Chalcolithic Age

Chalcolithic period:

Chalcolithic age can be considered as a transition period between Neolithic age and Bronze Age. This is the first metal age where metals like copper and its alloy bronze were discovered.  As the name itself indicates, in this period both metal and stone were used for making tools vessels, for day to day life. The important sites of this age are of Indus Valley sites.  The Chalcolithic culture represented the farming culture that existed during 2000-700 B.C. People of Chalcolithic were not hunter gatherer rather they were doing farming hunting, fishing, cattle rearing, other animals that were reared were sheep, goat, buffalo and pig. Later these animals were killed for food. Chalcolithic people used tiny tools and weapons made of stone and metals. They made bangles of copper manufactured beads of semi precious stones as carnelian, stealite, Quartz. Discovery of cotton and flax at sites shows that they knew the manufacture of threads and weaving. Unlike Paleolithic and Mesolithic Chalcolithic people used metals to make tools 

Tools Used In Chalcolithic Period

Tools used by Chalcolithic people

The Chalcolithic people were the first to use painted pottery.  In South India, many Neolithic phase  faded into the Chacolithic phase, and so hence these cultures are called Neolithic-Chalcolithic. The Chalcolithic communities founded their first  village in peninsular India and cultivated far more cereals than what Neolithic communities produced. The settlements at Kayatha and Eran in Madhya Pradesh and Inamgaon in western Maharashtra were fortified. No plough or hoe has been found at Chalcolithic sites. The rate of infant mortality was very high.

Crops and houses in chalcolithic Age:

Different crops were grown. Rice was the main crop grown in Inamgaon while bajra, millers, ragi, wheat was also cultivated.  Fish and meat was an important diet of the people. The people of Chalcolithic age were expert coppersmiths, Ivory carvers, limestone carvers and terracotta artisans. Most mud houses with single room are found. Rich people had large mud houses with 5 rooms, 4 rectangular and 1 circular in centre of the settlement are found. Since these people believed in life after death, the dead were buried in their houses in north south direction along with pot food items. Different cultures that prevailed in this age were Jorwe culture, Malwa culture. Female figurines of clay show that they prayed many female goddesses. This can be reported from Inamgaon and Nevasa. Bull was also worshipped at Kayatha. Not much cultivation was done due to the presence of black soil. In India we can see Chalcolithic sites in south eastern Rajasthan, western part of Madhya Pradesh and Maharashtra and south and east India.
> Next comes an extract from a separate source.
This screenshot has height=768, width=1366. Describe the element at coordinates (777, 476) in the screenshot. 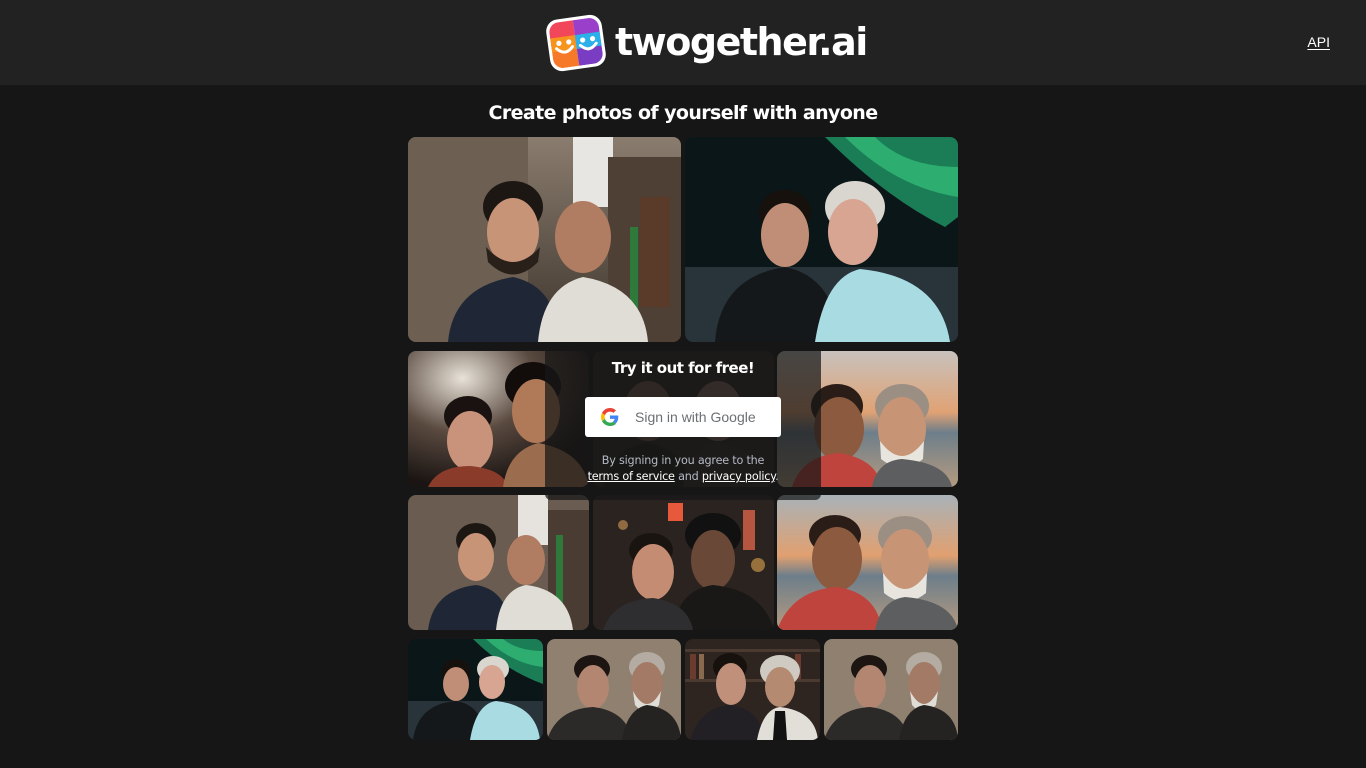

Different Cultures Of Chalcolithic Age

Cultures in Chalcolithic age:

Jowre culture which was existed from 1400- 700B.C., mainly found in Vidharbha and coastal region of Konkani in Jowre, Navasa and Daimabad. During this culture people lived in mud houses and used weapons like blade made of stone

Ahar culture was between 2100-1500B.C. The settlement was found in Ahar and Gilund in South Eastern Rajasthan. Ahar culture flourished predominantly in the Mewar region of Rajasthan, on the eastern side of the Aravallis, and in undulating rocky plateaus and plains along the Banas River and its tributaries.
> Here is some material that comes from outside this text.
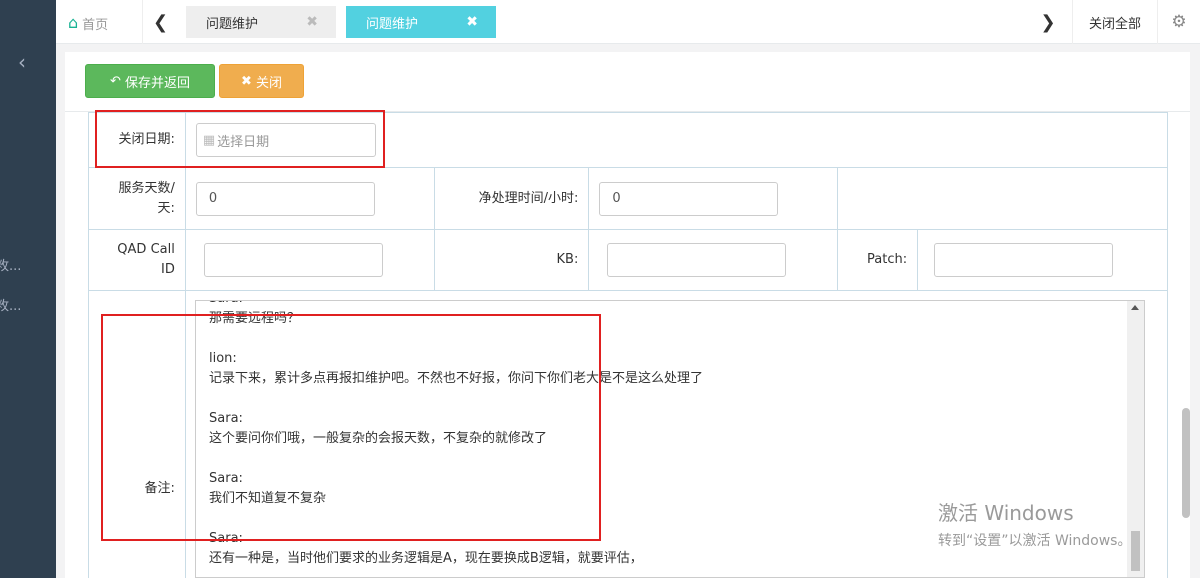 This screenshot has height=578, width=1200. I want to click on service-days-label: 服务天数/ 天:, so click(137, 198).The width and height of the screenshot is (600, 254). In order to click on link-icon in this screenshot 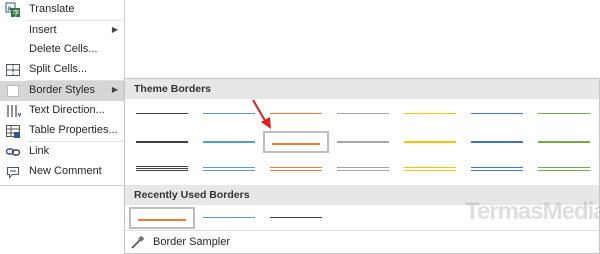, I will do `click(13, 152)`.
Kayatha culture was present from 1700- 1200B.C. Settlements of Kayatha culture were mostly located on the banks of Chambal River and its tributaries. They were only a few in number and relatively small in size and the biggest may not be over two hectares. 

The Chalcolithic age is followed by Iron Age. Iron is frequently referred to in the Vedas. The Iron Age of the southern peninsula is often related to Megalithic Burials. Megalith means Large Stone. The burial pits were covered with these stones. Such graves are extensively found in South India. Some of the important megalithic sites are Hallur and Maski in Karnataka, Nagarjunakonda in Andhra Pradesh and Adichchanallur in Tamil Nadu. Black and red pottery, iron artifacts such as hoes and sickles and small weapons were found in the burial pits. The Harappan Civilization succeeded the Prehistoric India.

 Reasons for decline:

The decline of this period shows that during this period lot of epidemics like Cholera, Malaria etc. The unhygienic conditions must have made epidemics broke out as we can see many children buried. People did not drink milk of animals as they thought it was for animals.